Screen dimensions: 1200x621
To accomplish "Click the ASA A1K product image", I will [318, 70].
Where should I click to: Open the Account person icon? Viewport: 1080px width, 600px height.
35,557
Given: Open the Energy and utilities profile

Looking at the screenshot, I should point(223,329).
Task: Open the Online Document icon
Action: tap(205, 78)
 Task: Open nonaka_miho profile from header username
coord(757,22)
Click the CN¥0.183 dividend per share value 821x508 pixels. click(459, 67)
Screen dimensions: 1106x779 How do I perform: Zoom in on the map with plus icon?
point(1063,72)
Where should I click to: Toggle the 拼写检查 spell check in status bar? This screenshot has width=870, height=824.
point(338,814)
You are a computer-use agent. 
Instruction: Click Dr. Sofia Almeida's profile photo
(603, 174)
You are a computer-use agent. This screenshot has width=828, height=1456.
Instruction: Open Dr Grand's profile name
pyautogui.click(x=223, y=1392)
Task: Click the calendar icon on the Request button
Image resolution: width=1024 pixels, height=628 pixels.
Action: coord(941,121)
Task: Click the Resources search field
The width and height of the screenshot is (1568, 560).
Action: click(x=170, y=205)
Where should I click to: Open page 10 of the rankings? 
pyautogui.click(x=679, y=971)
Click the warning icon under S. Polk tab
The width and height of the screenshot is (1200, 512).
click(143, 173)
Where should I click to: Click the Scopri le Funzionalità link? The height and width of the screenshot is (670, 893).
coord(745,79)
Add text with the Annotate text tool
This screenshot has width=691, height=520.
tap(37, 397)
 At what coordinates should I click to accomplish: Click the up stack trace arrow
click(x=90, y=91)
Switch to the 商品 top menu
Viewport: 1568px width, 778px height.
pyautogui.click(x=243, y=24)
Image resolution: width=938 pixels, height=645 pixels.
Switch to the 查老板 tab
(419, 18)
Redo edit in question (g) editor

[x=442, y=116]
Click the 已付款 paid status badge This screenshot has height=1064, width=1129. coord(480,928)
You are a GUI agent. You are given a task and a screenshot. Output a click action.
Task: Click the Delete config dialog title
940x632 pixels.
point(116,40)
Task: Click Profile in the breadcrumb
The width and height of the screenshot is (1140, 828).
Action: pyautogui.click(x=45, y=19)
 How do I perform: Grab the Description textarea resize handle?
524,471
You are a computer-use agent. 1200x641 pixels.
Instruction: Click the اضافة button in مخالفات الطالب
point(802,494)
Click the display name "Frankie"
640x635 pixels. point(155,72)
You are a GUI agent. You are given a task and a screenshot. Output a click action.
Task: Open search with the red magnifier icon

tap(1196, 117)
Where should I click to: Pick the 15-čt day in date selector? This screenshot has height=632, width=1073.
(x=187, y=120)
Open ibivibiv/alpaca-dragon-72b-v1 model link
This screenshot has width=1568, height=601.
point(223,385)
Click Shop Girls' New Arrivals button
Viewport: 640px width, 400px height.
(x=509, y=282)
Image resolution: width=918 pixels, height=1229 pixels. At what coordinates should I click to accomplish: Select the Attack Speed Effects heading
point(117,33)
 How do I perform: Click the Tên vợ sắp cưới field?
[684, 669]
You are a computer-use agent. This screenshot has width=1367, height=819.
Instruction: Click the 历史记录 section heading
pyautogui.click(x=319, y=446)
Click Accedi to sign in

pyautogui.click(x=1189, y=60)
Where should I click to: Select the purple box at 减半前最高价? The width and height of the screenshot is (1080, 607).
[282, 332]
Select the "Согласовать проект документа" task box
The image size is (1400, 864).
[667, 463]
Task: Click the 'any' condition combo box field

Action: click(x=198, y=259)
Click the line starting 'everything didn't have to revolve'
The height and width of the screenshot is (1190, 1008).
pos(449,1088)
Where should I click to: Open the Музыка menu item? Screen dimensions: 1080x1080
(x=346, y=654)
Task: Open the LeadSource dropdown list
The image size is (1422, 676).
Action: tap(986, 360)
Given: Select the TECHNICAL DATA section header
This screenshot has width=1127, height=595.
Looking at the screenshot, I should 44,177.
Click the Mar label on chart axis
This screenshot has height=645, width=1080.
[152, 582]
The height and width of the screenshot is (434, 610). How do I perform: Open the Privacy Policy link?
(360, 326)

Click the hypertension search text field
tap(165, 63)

____

| DESCRIPTION OF THE TASK |
All lines from the one that contains "The image size is (1400, 864)." through the end of the material are to be quoted exactly, with both ends included.

| RESULT OF THE EXERCISE |
The image size is (1400, 864).
[667, 463]
Task: Click the 'any' condition combo box field

Action: click(x=198, y=259)
Click the line starting 'everything didn't have to revolve'
The height and width of the screenshot is (1190, 1008).
pos(449,1088)
Where should I click to: Open the Музыка menu item? Screen dimensions: 1080x1080
(x=346, y=654)
Task: Open the LeadSource dropdown list
The image size is (1422, 676).
Action: tap(986, 360)
Given: Select the TECHNICAL DATA section header
This screenshot has width=1127, height=595.
Looking at the screenshot, I should 44,177.
Click the Mar label on chart axis
This screenshot has height=645, width=1080.
[152, 582]
The height and width of the screenshot is (434, 610). How do I perform: Open the Privacy Policy link?
(360, 326)

Click the hypertension search text field
tap(165, 63)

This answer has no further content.